[Stored records]

————————

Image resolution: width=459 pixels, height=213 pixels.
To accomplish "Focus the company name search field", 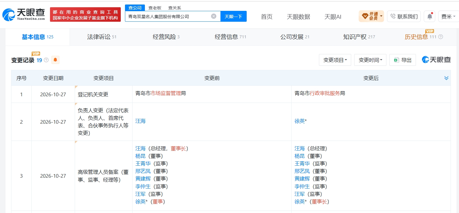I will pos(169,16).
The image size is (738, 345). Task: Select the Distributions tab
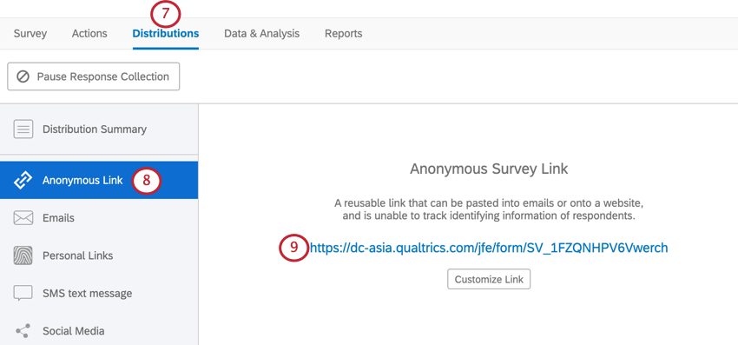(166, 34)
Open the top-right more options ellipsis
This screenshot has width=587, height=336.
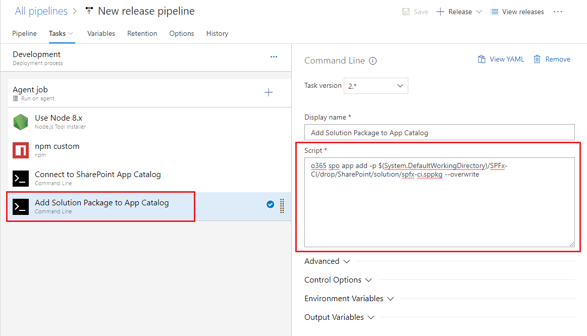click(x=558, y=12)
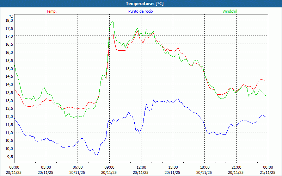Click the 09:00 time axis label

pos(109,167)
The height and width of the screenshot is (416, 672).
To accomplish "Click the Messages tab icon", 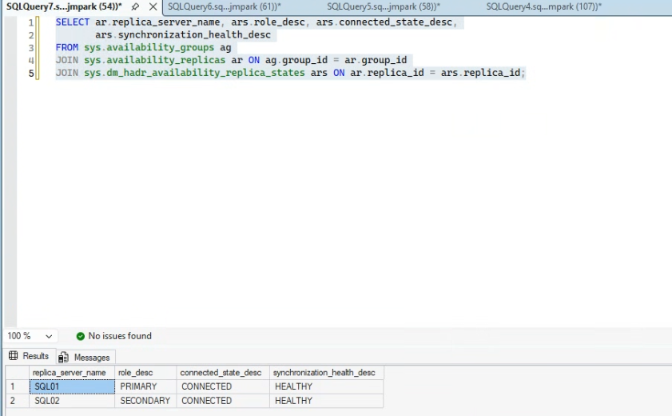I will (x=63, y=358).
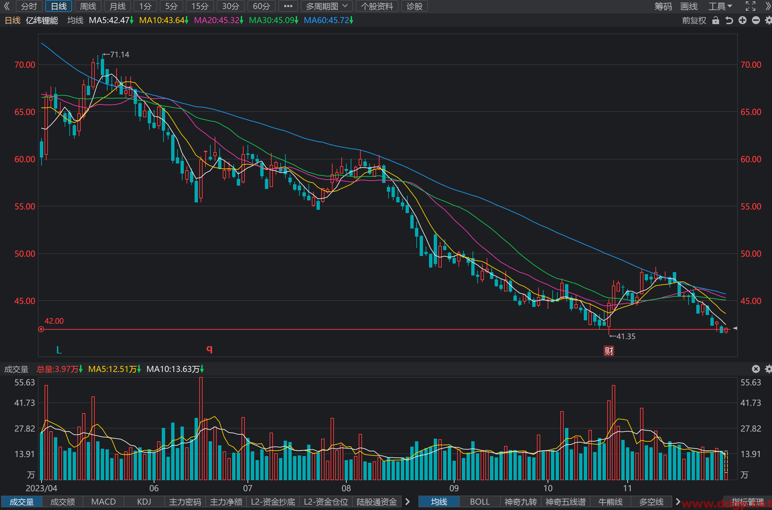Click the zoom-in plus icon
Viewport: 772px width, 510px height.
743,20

————————

_To do:_ Go back to the lines above and output, exactly as they stand, the ones from the line containing "The image size" to the line containing "The height and". Leave all pictures behind.

_Exercise response:_
The image size is (738, 345). Task: Select the Distributions tab
(166, 34)
Open the top-right more options ellipsis
This screenshot has width=587, height=336.
click(x=558, y=12)
Click the 09:00 time axis label

pos(109,167)
The height and width of the screenshot is (416, 672).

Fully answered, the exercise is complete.